Portrait : un jeune ingénieur reconverti en épicier ambulant dessert les petits villages de Côte-d’Or

Florian Garzo était ingénieur avant de tout plaquer pour devenir épicier ambulant. Ce matin-là, il sert ses premiers clients dans un village d’une centaine d’habitants de Côte-d’Or. “Ça fait deux jours, mais j’ai l’impression d’avoir fait ça toute ma vie, je suis vraiment à l’aise, c’est l’idéal que je me faisais de cette épicerie ambulante, je me sens à ma place en fait”, lance-t-il. De la conception mécanique à la découpe du jambon persillé, il fallait oser. Les clients valident son choix "Ça dépanne les personnes âgées, ceux qui ne peuvent plus conduire, comment font-ils ?” demande un senior. “On fait quand même 70 kilomètres aller-retour pour aller en course, donc c’est très bien qu’il soit là”, sourit une cliente.Un manque de commerces de proximité Toute la semaine, il desservira 23 communes.
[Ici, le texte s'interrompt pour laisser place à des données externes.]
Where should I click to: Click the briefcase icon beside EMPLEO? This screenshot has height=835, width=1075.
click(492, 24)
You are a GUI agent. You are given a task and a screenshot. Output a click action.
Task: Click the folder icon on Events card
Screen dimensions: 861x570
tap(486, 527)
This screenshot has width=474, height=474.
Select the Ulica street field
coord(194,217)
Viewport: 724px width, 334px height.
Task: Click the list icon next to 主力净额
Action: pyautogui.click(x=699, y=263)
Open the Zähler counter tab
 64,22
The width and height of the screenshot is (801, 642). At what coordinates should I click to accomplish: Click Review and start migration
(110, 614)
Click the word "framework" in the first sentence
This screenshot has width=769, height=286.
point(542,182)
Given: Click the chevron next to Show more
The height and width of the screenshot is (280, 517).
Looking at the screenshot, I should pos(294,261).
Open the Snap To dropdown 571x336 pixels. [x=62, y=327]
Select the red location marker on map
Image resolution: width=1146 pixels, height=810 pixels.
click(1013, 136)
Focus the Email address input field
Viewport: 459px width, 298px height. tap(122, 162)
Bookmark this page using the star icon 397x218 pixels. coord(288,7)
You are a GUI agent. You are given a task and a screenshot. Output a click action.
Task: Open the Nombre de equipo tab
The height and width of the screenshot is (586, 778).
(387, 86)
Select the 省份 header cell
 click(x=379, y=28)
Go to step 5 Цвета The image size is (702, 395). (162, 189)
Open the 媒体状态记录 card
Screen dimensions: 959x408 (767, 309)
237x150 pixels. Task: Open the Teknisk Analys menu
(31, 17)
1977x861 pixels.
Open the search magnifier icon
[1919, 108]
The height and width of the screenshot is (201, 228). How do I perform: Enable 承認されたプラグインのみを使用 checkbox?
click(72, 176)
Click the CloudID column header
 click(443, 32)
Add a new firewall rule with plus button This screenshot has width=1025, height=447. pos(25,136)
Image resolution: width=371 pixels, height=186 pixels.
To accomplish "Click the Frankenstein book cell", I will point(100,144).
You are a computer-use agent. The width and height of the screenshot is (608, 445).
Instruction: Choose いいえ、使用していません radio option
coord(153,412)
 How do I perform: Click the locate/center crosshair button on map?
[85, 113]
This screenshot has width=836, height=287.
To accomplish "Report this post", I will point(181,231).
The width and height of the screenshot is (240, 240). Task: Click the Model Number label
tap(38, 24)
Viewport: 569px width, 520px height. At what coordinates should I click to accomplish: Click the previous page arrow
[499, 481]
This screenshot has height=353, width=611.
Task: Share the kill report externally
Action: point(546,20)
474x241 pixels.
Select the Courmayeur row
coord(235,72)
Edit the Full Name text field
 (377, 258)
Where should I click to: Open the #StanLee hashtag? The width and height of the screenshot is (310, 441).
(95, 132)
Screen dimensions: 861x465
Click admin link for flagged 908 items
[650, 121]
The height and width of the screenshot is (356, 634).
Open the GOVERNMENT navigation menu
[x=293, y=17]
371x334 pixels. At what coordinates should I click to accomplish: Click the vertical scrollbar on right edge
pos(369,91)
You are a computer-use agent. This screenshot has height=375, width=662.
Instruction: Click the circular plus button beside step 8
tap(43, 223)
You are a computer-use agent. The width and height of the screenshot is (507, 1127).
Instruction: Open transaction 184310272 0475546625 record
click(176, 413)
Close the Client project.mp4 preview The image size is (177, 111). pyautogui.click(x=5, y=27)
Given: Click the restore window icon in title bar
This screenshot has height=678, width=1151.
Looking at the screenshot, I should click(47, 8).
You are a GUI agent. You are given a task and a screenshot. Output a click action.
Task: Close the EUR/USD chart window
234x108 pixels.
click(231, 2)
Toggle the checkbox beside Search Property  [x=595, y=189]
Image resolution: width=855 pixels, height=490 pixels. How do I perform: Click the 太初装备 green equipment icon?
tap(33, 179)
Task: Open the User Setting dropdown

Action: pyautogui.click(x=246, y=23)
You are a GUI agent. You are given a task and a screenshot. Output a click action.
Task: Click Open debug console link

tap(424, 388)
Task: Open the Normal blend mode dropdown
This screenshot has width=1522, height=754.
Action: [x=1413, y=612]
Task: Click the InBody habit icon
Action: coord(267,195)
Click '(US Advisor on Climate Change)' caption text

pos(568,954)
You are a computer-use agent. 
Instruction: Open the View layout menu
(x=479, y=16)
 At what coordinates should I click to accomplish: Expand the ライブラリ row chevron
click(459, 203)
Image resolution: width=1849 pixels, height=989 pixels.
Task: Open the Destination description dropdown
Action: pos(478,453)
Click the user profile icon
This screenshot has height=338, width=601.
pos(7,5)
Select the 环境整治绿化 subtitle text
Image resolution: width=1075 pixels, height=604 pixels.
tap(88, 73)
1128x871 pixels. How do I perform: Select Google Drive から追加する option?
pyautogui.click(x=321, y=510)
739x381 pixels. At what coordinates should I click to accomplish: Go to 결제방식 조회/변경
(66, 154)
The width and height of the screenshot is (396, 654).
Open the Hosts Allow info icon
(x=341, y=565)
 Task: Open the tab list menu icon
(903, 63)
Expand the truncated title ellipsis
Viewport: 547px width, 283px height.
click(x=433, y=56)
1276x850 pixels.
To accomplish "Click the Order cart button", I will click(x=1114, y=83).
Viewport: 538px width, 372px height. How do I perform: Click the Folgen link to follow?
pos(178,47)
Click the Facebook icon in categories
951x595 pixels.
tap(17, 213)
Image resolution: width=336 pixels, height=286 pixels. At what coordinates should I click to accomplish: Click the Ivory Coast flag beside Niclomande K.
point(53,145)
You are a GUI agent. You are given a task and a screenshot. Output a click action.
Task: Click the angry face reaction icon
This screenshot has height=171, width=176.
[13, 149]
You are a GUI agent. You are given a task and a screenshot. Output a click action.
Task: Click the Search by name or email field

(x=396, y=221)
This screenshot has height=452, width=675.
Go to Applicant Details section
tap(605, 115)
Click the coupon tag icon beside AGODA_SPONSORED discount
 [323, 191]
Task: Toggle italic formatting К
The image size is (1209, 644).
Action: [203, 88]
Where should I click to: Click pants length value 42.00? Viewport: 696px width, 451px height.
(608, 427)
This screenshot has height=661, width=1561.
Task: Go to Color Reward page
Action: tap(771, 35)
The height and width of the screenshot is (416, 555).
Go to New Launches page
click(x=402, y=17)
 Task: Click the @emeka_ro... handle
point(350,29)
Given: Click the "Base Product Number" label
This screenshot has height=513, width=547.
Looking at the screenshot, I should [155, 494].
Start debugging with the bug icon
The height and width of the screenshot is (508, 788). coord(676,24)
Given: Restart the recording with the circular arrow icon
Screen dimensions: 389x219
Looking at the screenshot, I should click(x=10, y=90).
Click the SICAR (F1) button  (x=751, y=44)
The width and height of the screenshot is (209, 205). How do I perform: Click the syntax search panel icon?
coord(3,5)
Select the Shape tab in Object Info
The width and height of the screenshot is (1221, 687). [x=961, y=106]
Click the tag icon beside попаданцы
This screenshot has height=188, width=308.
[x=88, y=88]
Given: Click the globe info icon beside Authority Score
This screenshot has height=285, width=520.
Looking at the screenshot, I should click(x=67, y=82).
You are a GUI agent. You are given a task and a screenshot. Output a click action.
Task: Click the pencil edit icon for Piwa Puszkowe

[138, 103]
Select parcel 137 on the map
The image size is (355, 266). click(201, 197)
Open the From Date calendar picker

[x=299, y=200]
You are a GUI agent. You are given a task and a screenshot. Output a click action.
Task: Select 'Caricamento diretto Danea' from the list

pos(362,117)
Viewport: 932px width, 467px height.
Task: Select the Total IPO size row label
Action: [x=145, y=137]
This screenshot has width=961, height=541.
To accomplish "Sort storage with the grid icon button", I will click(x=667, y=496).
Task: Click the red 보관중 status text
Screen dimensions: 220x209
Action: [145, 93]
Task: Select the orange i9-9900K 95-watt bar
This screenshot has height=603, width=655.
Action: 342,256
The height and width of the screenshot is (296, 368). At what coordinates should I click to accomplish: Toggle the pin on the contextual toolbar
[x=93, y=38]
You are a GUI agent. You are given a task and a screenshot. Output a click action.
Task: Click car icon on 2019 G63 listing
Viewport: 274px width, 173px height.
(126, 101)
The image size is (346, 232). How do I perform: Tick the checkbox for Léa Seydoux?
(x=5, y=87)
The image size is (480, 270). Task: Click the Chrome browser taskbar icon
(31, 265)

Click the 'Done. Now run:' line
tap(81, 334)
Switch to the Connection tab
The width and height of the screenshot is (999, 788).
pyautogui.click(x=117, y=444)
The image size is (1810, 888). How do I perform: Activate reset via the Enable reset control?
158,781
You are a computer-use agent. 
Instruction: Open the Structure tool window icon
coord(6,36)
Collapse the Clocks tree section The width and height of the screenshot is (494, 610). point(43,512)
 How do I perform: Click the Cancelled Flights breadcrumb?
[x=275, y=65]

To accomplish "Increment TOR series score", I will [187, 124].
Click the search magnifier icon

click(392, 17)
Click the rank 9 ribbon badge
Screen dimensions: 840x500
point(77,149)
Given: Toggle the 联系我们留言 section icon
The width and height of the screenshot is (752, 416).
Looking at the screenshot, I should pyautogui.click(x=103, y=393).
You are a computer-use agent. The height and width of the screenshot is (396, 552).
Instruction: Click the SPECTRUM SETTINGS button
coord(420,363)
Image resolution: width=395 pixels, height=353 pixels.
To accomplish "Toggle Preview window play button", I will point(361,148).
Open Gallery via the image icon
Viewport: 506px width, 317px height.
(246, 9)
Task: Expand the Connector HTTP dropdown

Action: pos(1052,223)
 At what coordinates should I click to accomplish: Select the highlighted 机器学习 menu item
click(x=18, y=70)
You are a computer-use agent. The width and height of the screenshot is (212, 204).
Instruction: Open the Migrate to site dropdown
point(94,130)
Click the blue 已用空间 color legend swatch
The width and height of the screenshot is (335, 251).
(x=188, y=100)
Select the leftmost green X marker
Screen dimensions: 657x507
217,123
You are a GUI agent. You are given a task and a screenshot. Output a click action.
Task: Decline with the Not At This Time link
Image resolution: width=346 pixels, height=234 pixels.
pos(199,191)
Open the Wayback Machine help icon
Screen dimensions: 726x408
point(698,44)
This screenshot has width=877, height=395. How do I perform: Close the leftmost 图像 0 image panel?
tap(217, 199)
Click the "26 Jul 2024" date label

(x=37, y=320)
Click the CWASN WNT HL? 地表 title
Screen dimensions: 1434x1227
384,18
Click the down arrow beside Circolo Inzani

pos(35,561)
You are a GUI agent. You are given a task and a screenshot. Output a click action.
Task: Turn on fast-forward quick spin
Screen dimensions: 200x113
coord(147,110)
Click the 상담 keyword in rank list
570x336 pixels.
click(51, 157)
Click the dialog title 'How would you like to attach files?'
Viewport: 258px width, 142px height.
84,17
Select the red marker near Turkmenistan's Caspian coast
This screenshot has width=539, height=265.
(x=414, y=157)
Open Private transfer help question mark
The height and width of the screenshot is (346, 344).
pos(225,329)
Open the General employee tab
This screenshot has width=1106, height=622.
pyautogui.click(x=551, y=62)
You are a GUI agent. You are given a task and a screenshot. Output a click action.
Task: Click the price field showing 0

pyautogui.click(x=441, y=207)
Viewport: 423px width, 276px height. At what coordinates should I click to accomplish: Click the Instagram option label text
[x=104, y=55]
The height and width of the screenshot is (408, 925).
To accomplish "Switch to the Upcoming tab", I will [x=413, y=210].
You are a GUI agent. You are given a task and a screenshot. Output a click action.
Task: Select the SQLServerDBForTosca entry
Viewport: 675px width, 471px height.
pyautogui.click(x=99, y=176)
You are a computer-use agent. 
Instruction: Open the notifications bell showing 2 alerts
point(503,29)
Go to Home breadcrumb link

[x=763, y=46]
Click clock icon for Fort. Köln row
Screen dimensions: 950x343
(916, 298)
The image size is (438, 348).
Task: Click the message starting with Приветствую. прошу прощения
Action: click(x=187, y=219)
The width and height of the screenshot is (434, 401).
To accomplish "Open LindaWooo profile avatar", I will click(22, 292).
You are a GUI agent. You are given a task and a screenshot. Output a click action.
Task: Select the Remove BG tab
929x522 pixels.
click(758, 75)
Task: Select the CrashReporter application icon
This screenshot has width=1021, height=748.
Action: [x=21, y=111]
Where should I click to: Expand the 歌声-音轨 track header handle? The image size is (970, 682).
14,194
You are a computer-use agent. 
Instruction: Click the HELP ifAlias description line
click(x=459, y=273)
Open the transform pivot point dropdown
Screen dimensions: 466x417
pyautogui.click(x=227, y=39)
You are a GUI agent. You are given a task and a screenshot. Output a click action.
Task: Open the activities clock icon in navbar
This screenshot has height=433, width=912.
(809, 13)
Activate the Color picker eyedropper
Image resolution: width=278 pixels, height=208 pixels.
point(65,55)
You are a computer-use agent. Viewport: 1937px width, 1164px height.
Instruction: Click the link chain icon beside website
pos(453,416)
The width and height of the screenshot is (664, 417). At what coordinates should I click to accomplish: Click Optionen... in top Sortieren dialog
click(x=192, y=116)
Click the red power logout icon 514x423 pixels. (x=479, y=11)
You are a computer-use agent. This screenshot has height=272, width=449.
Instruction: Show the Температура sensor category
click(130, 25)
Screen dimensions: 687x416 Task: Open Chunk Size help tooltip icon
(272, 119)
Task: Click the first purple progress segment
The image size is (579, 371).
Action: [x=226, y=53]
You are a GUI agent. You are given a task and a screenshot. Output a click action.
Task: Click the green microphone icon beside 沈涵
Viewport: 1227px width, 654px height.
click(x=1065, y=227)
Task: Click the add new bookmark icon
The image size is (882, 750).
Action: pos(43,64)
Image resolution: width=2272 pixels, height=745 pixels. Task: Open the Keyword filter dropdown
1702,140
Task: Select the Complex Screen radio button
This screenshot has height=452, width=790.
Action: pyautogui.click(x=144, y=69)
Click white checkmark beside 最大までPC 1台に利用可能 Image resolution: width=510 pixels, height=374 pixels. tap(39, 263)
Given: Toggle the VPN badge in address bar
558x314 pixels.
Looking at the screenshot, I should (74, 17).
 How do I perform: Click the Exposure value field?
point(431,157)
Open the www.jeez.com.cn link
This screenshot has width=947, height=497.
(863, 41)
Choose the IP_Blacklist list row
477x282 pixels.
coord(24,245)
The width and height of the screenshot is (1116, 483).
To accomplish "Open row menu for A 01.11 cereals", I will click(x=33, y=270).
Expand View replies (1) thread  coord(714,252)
Il a contacté les maires du secteur “pour savoir s' ils avaient envie ou le besoin d’avoir ce service dans leur commune”. Et l’accueil est chaleureux : “il est apparu qu’il y avait une grosse demande de commerces de proximité”, raconte Florian. L’épicier en herbe s’inscrit dans une démarche de circuit court. Il va chercher la plupart de ses produits chez des artisans et agriculteurs dans un rayon de 30 kilomètres autour de chez lui.